TUTS collaborates on student production of ‘The Lion King’

Thanks to its partnership with the Arts Access Initiative, Lyons Elementary School was able to reach out to Theatre Under the Stars to loan them a director and choreographer to help with their production of “The Lion King” on April 20. And because it takes place two days before Earth Day, April 22, they decided to use only recycled materials for the stage set and actors’ masks. Consequently, nearly every student at Lyons is involved in some way in the production — and lessons in nearly every school subject area were applied to make the play come together.

TUTS provided Lyons Music Director Steven Shannon with Director Chelsea McCurdy and Choreographer Brittany Halen, who have been coming to Lyons regularly over the past few months to help create the musical that has 70 student cast members. There will be multiple shows at Lyons, as well as performances at the Houston Zoo.

Lyons students decided to celebrate the Earth by using recycled or reused art work for the production. They collected 500 milk jugs to create a backdrop, lining them with Christmas lights and gluing them together to provide a glowing sunrise. Students traced their hands on green paper and cut them out to create a horizon of grass. The Make and Rake Club designed Pride Rock using hand-colored sheets of moving paper and cardboard boxes.
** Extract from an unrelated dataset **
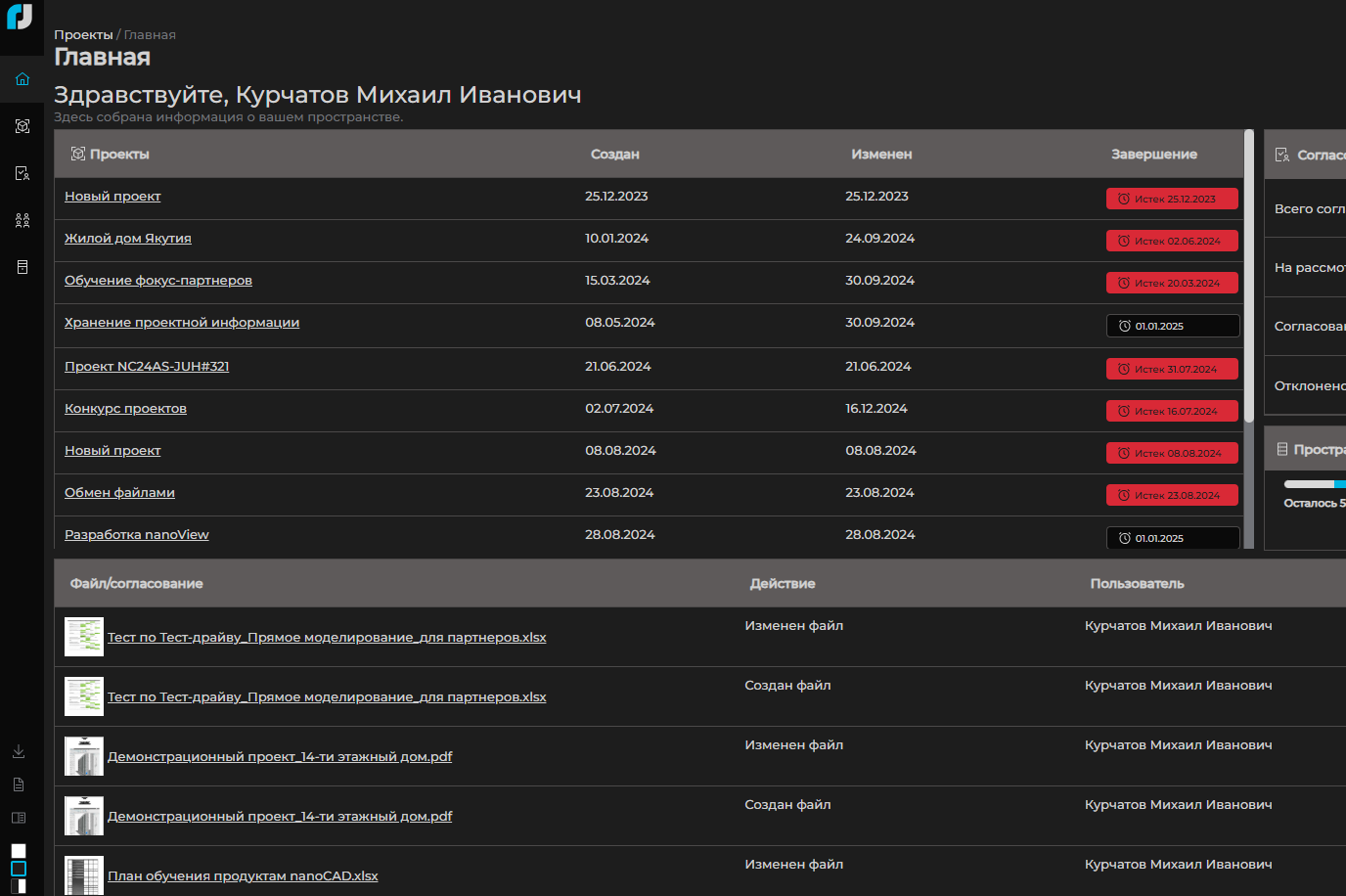
Task: Open the storage server icon in sidebar
Action: pyautogui.click(x=22, y=267)
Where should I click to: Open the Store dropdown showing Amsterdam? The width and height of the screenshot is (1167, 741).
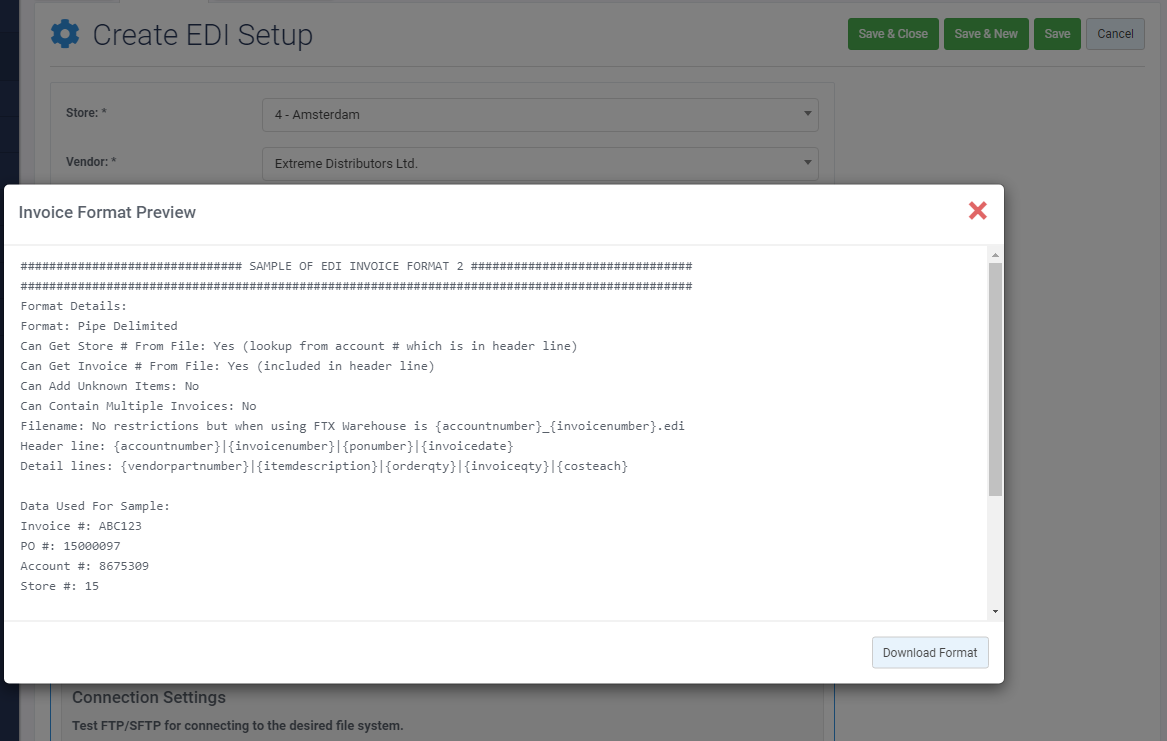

Westside High School art teacher Chadwick Gray’s class created Lion King head pieces from recycled elements, and a Lyons kindergarten class created headbands from leftover construction paper.

Producing the Lion King has required problem-solving, not only in music, art, theater, and dance, but in math, language arts, foreign languages, geography, and science. For example, while collecting the milk jugs, the students had to calculate the area of each jug panel in order to figure out how many they needed. Rehearsing for the play itself led to conversations around English language arts such as plot, character development, and climax. And the musical contains 20 different African languages, so students had to figure out what many African words mean, not just hakuna matata (“no worries”).

The director challenged the students to investigate the animals they are portraying, which was a biology lesson, and the recycled aspect is part of the science TEKS. The students enjoyed being resourceful and using found materials rather than buying new supplies.

The main Lion King performance will be in the Lyons multipurpose room on April 20 at 7 p.m. There will be three daytime performances for students and teachers at 8:30 a.m., 9:30 a.m., and 10:30 a.m. that day. A Houston Zoo representative will present a pre-show talk on lion conservation, and on Earth Day the cast will perform during the zoo’s Party for the Planet.